Alargó la mano con la palma hacia abajo, como si esperase que Quentin y Alice pusieran las suyas encima como en un equipo de fútbol o de baloncesto. Quentin se sintió tentado de dar media vuelta y dejarlo esperando, pero al final permitió que Penny le diera una floja palmada en la mano. El ojo todavía le palpitaba.
—Deberíamos volver —repitió Alice. Parecía exhausta, la noche anterior no debió de dormir demasiado.
Alice sacó el extraño botón nacarado de su bolsillo. Parecía ridículo —en las novelas sonaba razonable, pero eso era en las novelas y los Chatwin sólo los habían utilizado una vez—, en la vida real era como si estuvieran jugando a algún juego infantil. Era la idea que tendría un niño pequeño de un objeto mágico. Claro que, ¿qué podía esperarse de un puñado de conejitos parlantes?
De vuelta a la primera plaza, se alinearon en el borde de la fuente cogidos de la mano, guardando un equilibrio precario.
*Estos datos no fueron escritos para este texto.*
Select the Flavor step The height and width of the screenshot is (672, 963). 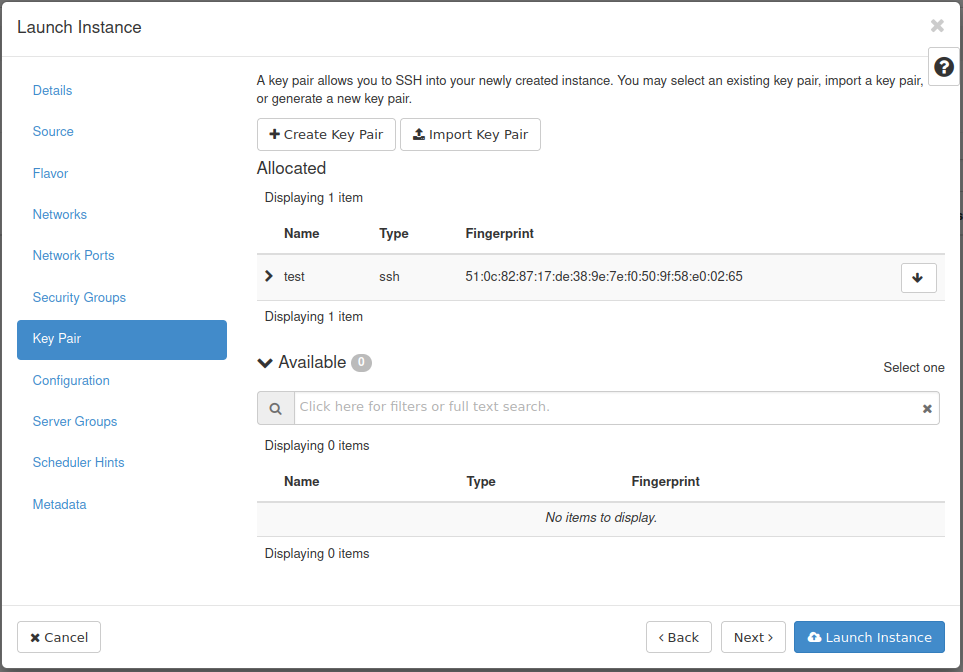51,174
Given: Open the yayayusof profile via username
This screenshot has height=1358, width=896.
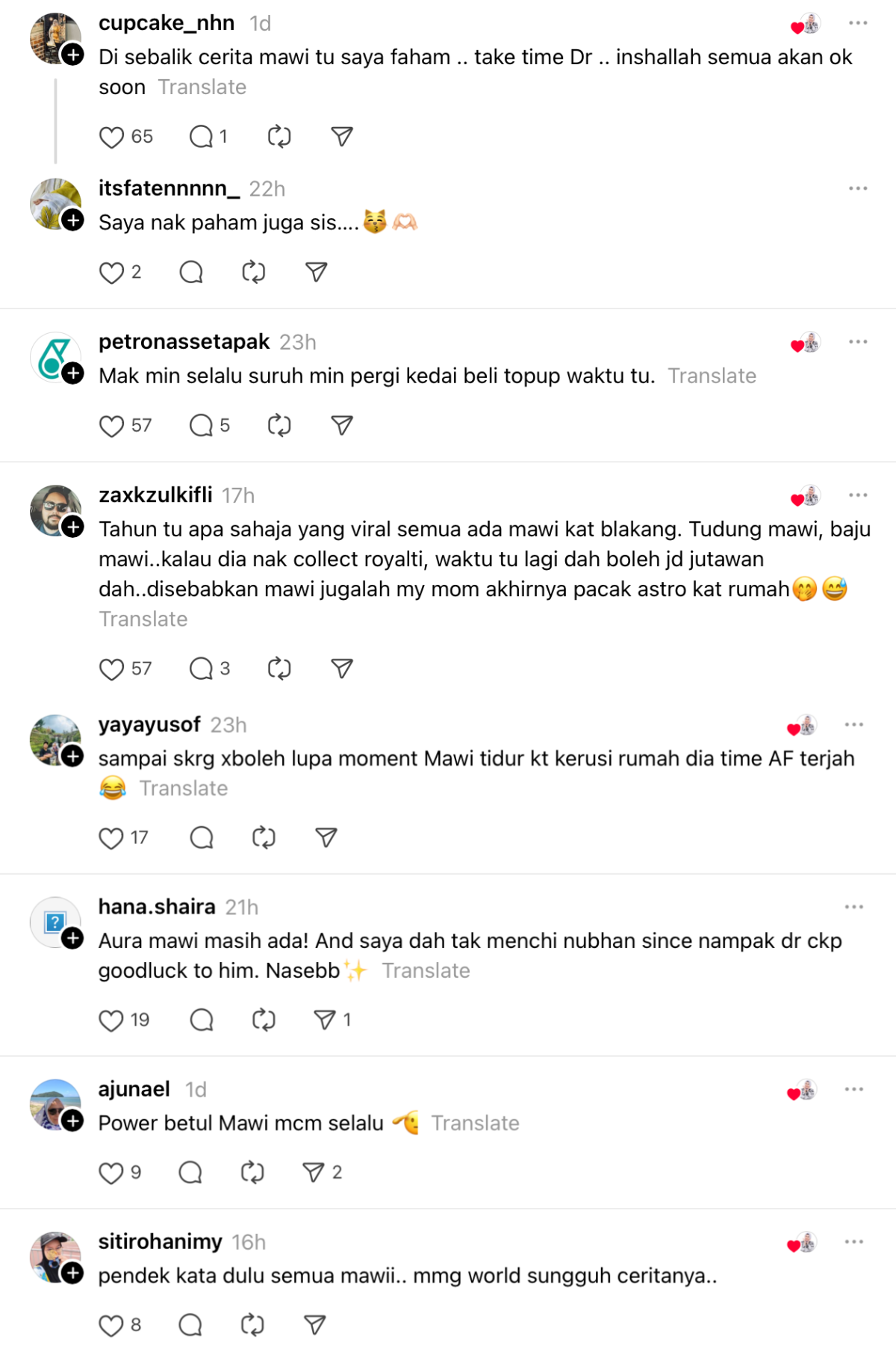Looking at the screenshot, I should [149, 725].
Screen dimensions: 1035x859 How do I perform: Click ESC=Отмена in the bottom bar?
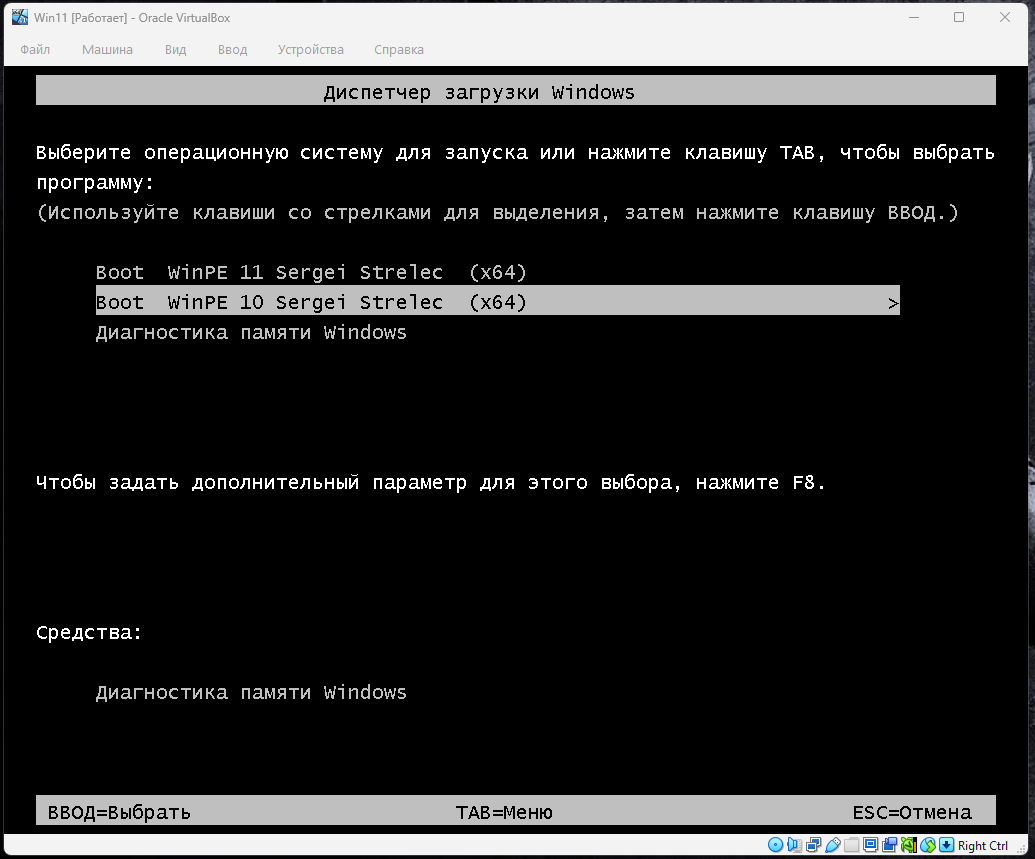click(911, 812)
La idea de empaparse de nuevo era indescriptiblemente deprimente.
Sus reflejos sobre la negra superficie parecían borrosos y distantes, se asemejaban a sombras del inframundo. Aquel líquido negro parecía tinta. Quentin pensó que realmente podía ser tinta, una tinta mágica que no manchaba la ropa. En un rincón de la plaza vio el brote de un joven arbolito que se había abierto camino a través de las losas del pavimento. Crecía doblado y retorcido, casi en forma de hélice, pero estaba vivo. Se preguntó sobre qué habría sido construida la Ciudad y qué descubrirían allí abajo si algún día desaparecía. ¿Un bosque? ¿Volvería a serlo algún día? La Ciudad, como todo, terminaría desapareciendo.
Alice se colocó en un extremo, con Penny en medio, para no tener que tocar a Quentin. Dieron un paso hacia delante al unísono, todos con el pie derecho.
Esta vez el viaje fue distinto. Cayeron a través de la tinta como si fuera aire, después cruzaron la oscuridad, y de repente parecieron caer del cielo hacia un Manhattan que se extendía debajo de ellos en un invernal viernes gris —parques marrones, edificios grises, taxis amarillos esperando en zonas señalizadas de blanco, ríos negros salpicados de remolcadores y barcazas…—, atravesaron un tejado gris y aparecieron en el comedor donde Janet, Eliot y Richard permanecían inmóviles, congelados en medio de su acción, como si Alice acabara de tocar el botón del bolsillo de Penny, como si las últimas tres horas no hubieran existido.
—¡Alice! —exclamó Janet, divertida—. ¡Aparta la mano de los pantalones de Penny!